A collage is the assemblage of existing things in new ways that create the opportunity for new meanings to emerge. The process of collaging can be very exciting when elements drawn from unexpected sources are placed in new relationships that are surprising in form or meaning.
When I do collage as a creative outlet, I gather things at random or sift through the random items I’ve accrued walking through craft or thrift stores or found on the street, and suddenly see ways they can relate to each other. A heavy subject can suddenly be infused with humor, a trivial subject suddenly be deeply meaningful, and sometimes the relationships are purely aesthetic or remain mysterious in an intriguing way.
To find new relationships, I find it helpful to let my mind go a little blank and start moving things around into different orientations until something clicks. An intention emerges, and everything begins to fall into place. Then, I know exactly what I need to complete the piece. I’ve done this with music, 2-D and 3-D art, and poetry. It’s a very easy way to unlock creativity and intuition and get into a flow state.

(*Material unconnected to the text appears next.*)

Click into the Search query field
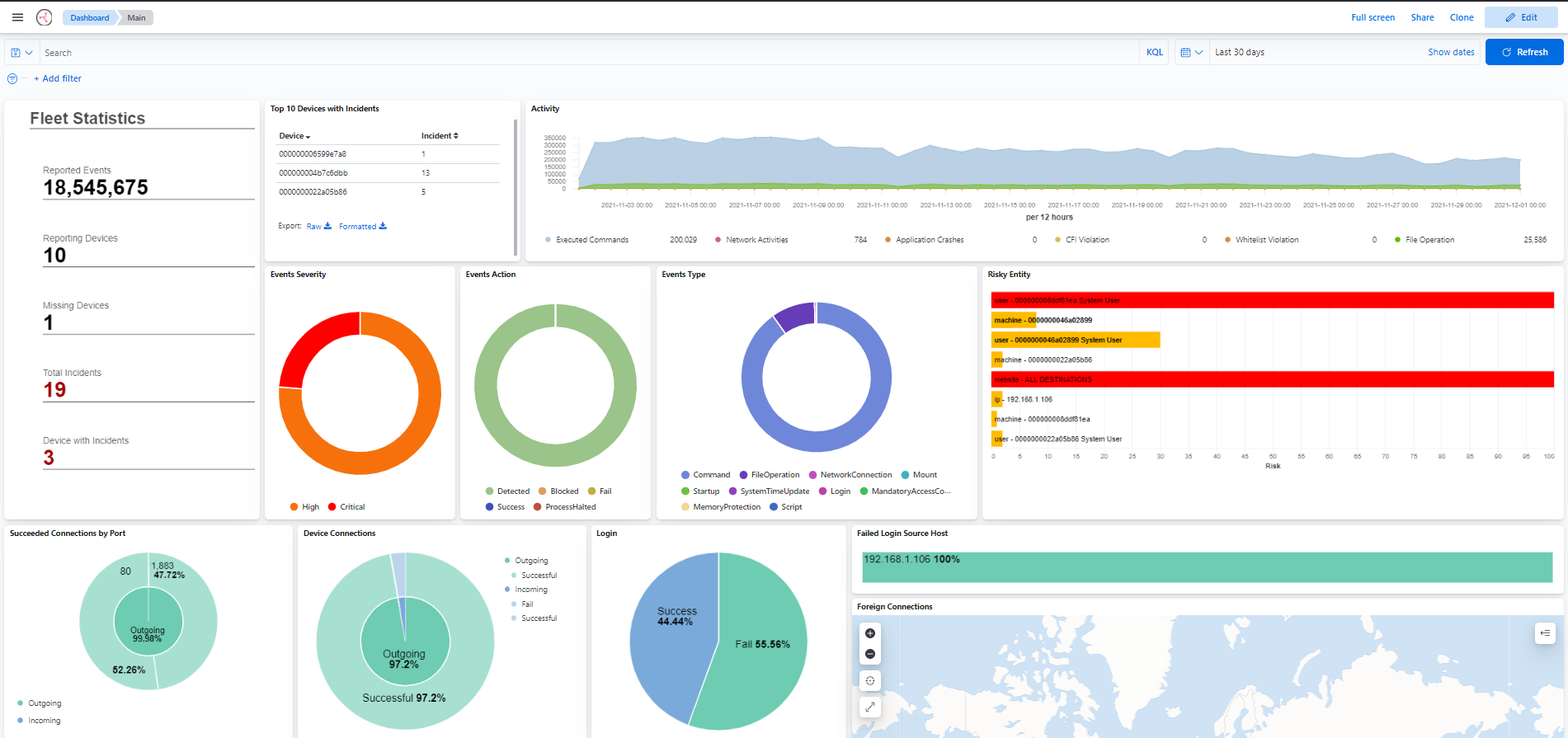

Though I see service design as a creative field, I’ve generally considered my artistic practice separate from my professional practice. My artistic practice is intuitive, abstract, and spiritual. My professional practice is rigorous, concrete, and goal-oriented. I have not considered allowing these worlds to touch. However, one thing I find in service design work, both among practitioners and clients of service design, is a tension between a desire to discover the unseen and arrive at remarkably novel, creative solutions and yet a need for everything to follow a logical, linear, efficient path from goal, to problem, to solution, to result.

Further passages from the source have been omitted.